(Dataset entries)
▼▼▼

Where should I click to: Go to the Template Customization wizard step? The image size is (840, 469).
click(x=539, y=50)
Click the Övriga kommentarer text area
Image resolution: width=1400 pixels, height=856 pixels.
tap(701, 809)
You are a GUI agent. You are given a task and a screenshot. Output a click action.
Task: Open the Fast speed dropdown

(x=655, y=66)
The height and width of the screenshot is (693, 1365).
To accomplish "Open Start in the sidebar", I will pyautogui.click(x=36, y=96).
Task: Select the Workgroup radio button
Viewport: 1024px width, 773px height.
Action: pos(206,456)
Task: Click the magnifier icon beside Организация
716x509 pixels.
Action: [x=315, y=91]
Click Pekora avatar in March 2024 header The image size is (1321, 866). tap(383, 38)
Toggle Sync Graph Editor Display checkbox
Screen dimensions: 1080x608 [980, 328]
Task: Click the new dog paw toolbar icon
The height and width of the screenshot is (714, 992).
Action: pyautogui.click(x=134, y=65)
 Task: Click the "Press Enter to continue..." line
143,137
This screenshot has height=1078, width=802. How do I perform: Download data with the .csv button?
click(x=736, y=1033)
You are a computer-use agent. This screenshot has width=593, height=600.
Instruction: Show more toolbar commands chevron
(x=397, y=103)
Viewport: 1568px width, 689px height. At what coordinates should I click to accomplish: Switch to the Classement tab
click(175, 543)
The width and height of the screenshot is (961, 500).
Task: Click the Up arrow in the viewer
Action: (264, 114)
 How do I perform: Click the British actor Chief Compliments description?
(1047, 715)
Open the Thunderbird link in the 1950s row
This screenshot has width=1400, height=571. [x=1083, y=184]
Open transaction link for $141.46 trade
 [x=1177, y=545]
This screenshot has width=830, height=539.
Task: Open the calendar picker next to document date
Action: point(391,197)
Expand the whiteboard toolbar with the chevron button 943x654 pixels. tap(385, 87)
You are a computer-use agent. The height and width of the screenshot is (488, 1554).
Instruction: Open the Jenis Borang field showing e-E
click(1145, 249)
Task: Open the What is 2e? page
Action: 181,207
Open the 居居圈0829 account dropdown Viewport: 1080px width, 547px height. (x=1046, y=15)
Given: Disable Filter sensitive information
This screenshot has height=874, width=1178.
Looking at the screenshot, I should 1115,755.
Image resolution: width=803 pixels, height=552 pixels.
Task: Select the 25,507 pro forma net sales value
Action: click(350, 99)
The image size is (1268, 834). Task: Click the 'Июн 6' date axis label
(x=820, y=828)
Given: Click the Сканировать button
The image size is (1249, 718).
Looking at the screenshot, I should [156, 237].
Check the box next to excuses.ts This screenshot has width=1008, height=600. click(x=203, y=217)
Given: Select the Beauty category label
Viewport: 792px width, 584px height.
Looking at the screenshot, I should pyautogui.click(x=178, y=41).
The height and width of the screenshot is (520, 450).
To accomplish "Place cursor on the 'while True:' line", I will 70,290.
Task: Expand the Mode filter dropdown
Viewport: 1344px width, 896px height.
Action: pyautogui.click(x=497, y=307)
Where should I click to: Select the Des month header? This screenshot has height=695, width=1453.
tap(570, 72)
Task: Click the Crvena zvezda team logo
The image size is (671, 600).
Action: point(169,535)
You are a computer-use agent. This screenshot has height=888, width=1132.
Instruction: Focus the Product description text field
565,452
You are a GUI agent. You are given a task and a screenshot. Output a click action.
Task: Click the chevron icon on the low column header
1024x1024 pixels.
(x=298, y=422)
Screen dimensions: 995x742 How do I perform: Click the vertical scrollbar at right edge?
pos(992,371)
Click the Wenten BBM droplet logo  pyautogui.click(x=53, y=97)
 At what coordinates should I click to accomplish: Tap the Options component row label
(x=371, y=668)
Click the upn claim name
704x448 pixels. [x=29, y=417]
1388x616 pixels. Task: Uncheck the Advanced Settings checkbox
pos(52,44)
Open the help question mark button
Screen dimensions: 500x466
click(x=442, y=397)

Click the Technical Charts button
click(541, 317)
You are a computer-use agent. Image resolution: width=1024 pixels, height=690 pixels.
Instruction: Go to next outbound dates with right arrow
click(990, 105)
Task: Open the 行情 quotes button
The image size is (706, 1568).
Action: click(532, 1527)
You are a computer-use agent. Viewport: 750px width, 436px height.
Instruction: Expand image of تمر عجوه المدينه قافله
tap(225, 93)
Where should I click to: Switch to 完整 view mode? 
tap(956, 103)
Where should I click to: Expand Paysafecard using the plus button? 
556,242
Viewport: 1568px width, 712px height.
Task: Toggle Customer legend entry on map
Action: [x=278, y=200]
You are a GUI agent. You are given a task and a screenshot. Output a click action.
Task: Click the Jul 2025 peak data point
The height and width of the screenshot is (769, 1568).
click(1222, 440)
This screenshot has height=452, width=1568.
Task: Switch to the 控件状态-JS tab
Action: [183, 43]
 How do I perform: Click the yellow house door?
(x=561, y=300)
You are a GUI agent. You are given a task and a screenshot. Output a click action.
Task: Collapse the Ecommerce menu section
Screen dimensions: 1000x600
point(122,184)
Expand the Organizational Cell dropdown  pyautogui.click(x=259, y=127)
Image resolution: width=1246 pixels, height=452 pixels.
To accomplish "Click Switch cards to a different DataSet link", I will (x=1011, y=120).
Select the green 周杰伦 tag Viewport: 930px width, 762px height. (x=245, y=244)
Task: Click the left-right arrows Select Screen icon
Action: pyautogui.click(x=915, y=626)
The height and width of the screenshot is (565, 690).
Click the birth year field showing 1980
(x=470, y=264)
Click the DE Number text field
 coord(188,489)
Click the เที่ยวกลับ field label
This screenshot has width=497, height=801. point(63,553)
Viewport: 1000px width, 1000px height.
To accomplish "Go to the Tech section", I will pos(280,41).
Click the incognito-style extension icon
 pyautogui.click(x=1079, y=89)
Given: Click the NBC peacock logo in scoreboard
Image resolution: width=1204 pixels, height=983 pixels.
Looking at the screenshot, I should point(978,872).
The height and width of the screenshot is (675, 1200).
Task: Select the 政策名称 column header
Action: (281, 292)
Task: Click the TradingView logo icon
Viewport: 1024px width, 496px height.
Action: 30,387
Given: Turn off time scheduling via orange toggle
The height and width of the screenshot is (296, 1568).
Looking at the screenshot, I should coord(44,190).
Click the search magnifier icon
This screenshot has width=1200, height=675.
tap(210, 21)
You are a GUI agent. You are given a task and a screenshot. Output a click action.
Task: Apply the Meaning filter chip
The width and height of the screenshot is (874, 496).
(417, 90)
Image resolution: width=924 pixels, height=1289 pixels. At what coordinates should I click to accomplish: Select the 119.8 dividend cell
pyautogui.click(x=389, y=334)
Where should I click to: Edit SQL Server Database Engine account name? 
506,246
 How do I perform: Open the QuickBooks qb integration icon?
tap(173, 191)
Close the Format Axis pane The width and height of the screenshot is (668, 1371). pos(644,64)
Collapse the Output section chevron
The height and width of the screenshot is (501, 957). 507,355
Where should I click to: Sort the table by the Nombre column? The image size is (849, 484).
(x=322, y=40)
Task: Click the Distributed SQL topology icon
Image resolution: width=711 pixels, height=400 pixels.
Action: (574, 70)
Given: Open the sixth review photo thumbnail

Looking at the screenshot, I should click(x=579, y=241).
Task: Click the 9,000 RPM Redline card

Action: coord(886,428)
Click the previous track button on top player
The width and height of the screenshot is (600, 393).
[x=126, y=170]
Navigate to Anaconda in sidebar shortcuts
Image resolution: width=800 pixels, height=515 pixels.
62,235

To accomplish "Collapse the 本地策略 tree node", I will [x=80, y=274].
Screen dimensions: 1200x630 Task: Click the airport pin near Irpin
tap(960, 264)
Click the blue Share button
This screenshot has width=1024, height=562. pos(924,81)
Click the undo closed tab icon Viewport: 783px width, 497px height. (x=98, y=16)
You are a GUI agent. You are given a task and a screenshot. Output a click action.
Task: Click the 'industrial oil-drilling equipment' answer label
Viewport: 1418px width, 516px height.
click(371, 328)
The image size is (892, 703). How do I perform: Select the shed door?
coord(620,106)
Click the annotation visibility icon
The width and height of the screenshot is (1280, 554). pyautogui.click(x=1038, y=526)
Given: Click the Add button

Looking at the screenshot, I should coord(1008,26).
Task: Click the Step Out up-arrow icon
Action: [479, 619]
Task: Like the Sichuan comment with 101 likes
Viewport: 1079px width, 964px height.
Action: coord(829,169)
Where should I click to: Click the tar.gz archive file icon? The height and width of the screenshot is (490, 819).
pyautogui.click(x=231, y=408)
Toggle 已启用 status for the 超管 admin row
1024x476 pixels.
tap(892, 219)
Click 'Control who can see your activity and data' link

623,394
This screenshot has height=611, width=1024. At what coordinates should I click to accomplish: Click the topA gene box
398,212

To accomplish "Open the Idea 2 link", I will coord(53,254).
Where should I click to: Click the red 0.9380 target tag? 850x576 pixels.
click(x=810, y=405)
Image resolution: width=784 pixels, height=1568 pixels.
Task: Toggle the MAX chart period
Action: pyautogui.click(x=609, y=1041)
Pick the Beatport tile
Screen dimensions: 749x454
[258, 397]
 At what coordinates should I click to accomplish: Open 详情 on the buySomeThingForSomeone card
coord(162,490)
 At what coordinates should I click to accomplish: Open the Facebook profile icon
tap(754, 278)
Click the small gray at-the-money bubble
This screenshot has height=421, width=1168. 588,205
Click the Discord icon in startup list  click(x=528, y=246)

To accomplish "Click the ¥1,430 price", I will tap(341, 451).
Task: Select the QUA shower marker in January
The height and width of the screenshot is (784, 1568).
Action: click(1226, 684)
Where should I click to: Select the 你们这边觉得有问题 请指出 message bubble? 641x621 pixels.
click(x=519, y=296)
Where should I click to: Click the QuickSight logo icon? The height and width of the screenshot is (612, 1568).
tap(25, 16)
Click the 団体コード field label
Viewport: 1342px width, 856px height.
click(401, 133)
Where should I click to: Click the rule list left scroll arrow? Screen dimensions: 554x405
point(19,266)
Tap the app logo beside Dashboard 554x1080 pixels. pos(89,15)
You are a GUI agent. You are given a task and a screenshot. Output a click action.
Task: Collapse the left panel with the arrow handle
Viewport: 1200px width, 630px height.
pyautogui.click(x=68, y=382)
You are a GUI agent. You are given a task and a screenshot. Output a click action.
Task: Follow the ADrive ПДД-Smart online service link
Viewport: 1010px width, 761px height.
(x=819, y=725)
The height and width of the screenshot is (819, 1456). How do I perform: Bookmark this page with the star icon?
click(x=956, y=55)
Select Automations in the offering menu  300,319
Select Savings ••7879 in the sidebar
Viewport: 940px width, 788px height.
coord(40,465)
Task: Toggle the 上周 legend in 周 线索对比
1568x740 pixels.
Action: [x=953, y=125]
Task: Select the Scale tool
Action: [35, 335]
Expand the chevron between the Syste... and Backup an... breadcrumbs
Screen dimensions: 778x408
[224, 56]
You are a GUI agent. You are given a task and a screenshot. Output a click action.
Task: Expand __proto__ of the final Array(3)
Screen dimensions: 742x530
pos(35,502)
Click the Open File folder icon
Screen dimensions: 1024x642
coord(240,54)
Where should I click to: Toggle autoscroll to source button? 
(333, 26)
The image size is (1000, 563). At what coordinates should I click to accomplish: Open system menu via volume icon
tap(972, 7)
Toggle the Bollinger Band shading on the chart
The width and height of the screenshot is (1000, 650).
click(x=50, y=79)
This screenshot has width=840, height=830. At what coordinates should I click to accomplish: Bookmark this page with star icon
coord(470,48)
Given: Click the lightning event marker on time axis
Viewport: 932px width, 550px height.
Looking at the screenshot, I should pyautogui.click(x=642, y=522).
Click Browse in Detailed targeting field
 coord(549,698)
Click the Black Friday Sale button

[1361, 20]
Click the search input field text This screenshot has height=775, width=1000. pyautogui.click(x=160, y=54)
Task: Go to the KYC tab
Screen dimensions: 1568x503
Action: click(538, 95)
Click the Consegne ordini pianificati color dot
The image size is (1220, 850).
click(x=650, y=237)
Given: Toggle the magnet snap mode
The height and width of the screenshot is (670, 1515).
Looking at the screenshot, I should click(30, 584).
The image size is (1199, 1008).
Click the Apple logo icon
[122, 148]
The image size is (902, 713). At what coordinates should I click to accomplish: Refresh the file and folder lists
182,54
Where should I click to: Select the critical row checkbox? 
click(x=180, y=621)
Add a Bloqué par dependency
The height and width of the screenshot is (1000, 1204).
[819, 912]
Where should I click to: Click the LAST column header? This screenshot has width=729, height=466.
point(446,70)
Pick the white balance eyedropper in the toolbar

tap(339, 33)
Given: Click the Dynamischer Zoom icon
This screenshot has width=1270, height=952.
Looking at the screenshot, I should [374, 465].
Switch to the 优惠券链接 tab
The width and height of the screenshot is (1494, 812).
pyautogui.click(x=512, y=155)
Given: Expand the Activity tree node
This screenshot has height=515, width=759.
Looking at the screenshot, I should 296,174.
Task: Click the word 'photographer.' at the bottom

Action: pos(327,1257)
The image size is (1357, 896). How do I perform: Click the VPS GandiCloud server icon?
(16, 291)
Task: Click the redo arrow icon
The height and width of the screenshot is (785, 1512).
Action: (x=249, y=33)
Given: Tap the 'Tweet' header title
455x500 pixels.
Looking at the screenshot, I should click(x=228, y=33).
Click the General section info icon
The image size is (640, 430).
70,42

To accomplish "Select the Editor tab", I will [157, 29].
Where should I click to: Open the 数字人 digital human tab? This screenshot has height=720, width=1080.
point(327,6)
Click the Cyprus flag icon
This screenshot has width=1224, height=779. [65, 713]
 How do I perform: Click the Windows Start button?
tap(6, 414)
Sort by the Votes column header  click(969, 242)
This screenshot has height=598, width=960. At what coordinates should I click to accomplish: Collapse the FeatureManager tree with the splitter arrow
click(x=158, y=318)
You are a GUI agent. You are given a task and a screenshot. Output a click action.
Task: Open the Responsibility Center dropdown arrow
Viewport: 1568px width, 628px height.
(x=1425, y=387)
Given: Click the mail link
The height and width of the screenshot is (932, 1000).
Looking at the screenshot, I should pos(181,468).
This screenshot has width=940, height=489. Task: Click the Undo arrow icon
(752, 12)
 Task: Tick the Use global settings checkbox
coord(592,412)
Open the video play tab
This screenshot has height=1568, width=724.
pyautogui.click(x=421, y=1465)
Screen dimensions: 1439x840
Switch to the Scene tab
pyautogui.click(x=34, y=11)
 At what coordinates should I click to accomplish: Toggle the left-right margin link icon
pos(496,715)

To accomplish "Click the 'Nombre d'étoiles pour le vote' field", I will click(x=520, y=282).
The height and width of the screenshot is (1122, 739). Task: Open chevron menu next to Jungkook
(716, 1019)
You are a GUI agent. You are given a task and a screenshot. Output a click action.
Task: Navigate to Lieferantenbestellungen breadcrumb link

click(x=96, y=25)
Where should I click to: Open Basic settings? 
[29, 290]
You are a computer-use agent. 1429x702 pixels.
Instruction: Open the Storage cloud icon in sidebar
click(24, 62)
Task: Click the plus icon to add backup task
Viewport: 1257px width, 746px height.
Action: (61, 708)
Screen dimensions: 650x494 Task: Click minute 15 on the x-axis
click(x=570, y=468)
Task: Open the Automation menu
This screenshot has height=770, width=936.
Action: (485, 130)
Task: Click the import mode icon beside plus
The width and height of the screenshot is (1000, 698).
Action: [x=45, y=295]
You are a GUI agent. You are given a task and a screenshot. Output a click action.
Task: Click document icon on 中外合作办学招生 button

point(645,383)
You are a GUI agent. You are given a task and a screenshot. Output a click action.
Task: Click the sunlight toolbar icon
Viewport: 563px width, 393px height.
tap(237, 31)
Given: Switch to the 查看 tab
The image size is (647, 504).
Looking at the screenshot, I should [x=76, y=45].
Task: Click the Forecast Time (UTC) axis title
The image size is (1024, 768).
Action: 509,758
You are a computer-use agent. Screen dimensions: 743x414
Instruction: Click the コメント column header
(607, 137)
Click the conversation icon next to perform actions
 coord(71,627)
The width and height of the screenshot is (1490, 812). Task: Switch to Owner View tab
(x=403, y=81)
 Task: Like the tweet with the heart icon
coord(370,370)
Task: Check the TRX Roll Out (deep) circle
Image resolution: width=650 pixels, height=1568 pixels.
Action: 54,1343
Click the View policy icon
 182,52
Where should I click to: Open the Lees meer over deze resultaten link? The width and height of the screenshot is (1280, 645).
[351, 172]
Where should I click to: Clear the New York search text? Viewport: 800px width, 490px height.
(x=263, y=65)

▲▲▲

Required action :: Each line of the data in which the string "will" appears needs to be copied.

Answer space ::
To accomplish "Open Start in the sidebar", I will pyautogui.click(x=36, y=96).
To accomplish "Place cursor on the 'while True:' line", I will 70,290.
To accomplish "Click Switch cards to a different DataSet link", I will (x=1011, y=120).
To accomplish "Go to the Tech section", I will pos(280,41).
To accomplish "Collapse the 本地策略 tree node", I will [x=80, y=274].
To accomplish "Open the Idea 2 link", I will coord(53,254).
To accomplish "Click the ¥1,430 price", I will tap(341, 451).
To accomplish "Select the Editor tab", I will [157, 29].
To accomplish "Click the 'Nombre d'étoiles pour le vote' field", I will click(x=520, y=282).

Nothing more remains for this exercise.